I have responded to many of your posts, and am a non-believer. Are you sure you're not over-generalizing based one or two bad experiences? I haven't noticed anyone going after you on RF, but maybe I missed it.
In the past, yes i overreacted mostly all the time. It was often because i have been very unsure about my self all my life, and had s big trust issue especially when "put toward the wall" of course that negative reaction i often gave was only my fault.
But after i started study sufism, this feeling of being "attacked" was become less and less. Unfortunatly yesterday or the day before, i was a bit og a moment of anger toward a member in RF. And it out all my effort of becomming less attached to what people say about me or my belief.
I know people Said i need a thicker skin. And they are correct.

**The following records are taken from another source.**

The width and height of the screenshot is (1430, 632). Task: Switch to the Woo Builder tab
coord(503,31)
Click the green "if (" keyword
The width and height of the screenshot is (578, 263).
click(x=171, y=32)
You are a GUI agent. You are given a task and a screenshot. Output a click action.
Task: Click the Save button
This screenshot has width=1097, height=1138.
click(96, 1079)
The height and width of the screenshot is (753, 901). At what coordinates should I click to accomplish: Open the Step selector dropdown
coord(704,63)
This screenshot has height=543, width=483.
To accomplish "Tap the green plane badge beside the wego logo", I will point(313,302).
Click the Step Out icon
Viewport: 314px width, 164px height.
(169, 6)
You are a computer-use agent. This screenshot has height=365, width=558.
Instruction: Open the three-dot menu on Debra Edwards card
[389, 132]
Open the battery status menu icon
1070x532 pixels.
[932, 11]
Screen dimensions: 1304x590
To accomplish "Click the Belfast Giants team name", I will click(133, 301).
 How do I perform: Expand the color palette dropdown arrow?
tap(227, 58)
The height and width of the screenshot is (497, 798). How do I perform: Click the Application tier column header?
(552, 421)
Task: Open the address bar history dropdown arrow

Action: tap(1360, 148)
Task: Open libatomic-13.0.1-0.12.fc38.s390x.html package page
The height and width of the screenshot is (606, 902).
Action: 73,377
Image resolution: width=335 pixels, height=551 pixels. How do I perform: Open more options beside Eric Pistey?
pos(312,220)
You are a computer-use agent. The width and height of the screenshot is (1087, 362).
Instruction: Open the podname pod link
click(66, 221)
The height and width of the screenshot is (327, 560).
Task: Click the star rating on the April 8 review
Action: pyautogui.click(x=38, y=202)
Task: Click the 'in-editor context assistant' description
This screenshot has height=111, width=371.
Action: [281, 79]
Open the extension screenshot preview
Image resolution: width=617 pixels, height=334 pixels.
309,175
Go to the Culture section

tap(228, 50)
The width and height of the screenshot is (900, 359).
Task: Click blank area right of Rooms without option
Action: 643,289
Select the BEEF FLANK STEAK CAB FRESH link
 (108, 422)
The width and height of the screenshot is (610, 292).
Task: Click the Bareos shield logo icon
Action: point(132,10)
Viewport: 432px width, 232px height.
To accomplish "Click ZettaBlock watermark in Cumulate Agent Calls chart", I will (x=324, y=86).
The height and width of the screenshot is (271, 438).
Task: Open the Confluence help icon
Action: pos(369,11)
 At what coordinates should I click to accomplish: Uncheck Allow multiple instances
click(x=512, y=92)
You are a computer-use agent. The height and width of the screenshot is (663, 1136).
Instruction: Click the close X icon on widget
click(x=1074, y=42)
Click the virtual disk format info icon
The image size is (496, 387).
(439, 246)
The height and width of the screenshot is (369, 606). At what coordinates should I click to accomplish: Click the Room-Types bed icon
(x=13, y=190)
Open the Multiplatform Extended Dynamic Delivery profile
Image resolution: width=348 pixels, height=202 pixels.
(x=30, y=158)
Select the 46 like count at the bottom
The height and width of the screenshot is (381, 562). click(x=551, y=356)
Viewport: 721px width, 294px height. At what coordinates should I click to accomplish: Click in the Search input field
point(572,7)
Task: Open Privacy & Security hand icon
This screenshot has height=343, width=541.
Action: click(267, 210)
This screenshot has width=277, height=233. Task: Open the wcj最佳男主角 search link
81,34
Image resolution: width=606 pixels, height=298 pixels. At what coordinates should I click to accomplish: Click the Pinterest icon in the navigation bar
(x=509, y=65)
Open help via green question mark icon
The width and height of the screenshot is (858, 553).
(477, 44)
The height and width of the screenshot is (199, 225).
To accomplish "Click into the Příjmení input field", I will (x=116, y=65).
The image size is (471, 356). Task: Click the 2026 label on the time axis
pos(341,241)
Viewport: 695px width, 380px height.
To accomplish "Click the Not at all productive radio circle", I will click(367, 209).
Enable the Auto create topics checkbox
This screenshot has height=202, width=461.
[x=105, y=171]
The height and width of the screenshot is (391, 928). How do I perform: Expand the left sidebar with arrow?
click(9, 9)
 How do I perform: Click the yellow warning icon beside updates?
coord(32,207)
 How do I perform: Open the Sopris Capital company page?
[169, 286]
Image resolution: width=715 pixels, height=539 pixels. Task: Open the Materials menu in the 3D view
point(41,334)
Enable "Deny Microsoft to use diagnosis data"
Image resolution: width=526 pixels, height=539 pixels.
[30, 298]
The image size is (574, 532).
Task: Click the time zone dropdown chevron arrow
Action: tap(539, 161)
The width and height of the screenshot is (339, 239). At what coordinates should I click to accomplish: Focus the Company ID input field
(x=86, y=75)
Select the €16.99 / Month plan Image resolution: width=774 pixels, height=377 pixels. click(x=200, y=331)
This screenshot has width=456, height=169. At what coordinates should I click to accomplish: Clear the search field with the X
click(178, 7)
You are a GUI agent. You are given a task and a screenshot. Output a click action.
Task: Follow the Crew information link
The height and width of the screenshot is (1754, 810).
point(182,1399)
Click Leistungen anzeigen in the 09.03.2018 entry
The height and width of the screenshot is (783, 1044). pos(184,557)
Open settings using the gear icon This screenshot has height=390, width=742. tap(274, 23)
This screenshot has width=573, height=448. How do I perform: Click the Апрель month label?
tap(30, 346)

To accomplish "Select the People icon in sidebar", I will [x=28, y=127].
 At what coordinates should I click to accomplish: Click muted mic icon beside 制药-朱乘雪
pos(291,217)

I know also people think i come across as someone who believe i know it all. I am er far from that. Actually i know very little. But have a strong faith in what i believe to be truth.
Sometimes when the debate go out of "control" for my comfort. Yes i feel attacked, and it was been especially from 2 or 3 members. They do not stop asking Even i only day what i believe in. And yes that has been really anoying at times. Because no matter what i say it feels like their answer is.
No, no no you are wrong, you dont understand, you lying, er know your religious belief better than your self. Stop speaking. This is how it feels to me, not that it is what they actually mean by their words. So i do no longer accusing them of things.
All i want is to believe what i do. Discuss without flinging ****.
And last night i realized what was needed to be done. But it will take time.
Sufism is a prosess of cleansing once self to become pure. That is all i want to try to do.